[Pointing records for screenshots and pages]
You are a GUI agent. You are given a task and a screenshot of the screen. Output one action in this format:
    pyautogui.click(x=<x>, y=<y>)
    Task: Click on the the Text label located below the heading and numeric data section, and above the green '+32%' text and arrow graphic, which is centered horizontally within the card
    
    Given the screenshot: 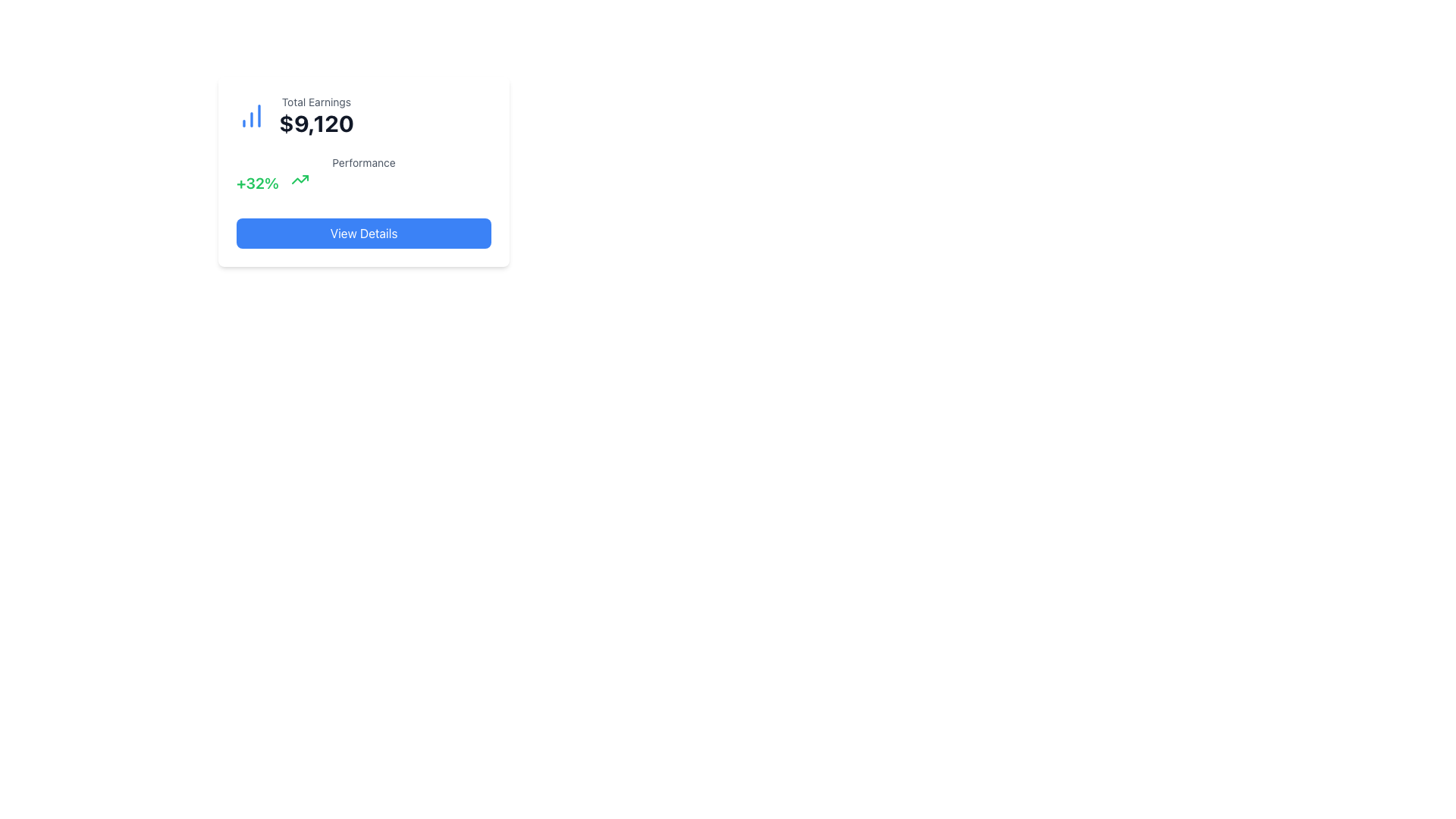 What is the action you would take?
    pyautogui.click(x=364, y=163)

Work to complete |
Please write out the stretch of the listing from its start through the line containing "pyautogui.click(x=<x>, y=<y>)", with "agent" renamed to "assistant" and everything else left unchanged.

Reply to the exercise |
You are a GUI assistant. You are given a task and a screenshot of the screen. Output one action in this format:
    pyautogui.click(x=<x>, y=<y>)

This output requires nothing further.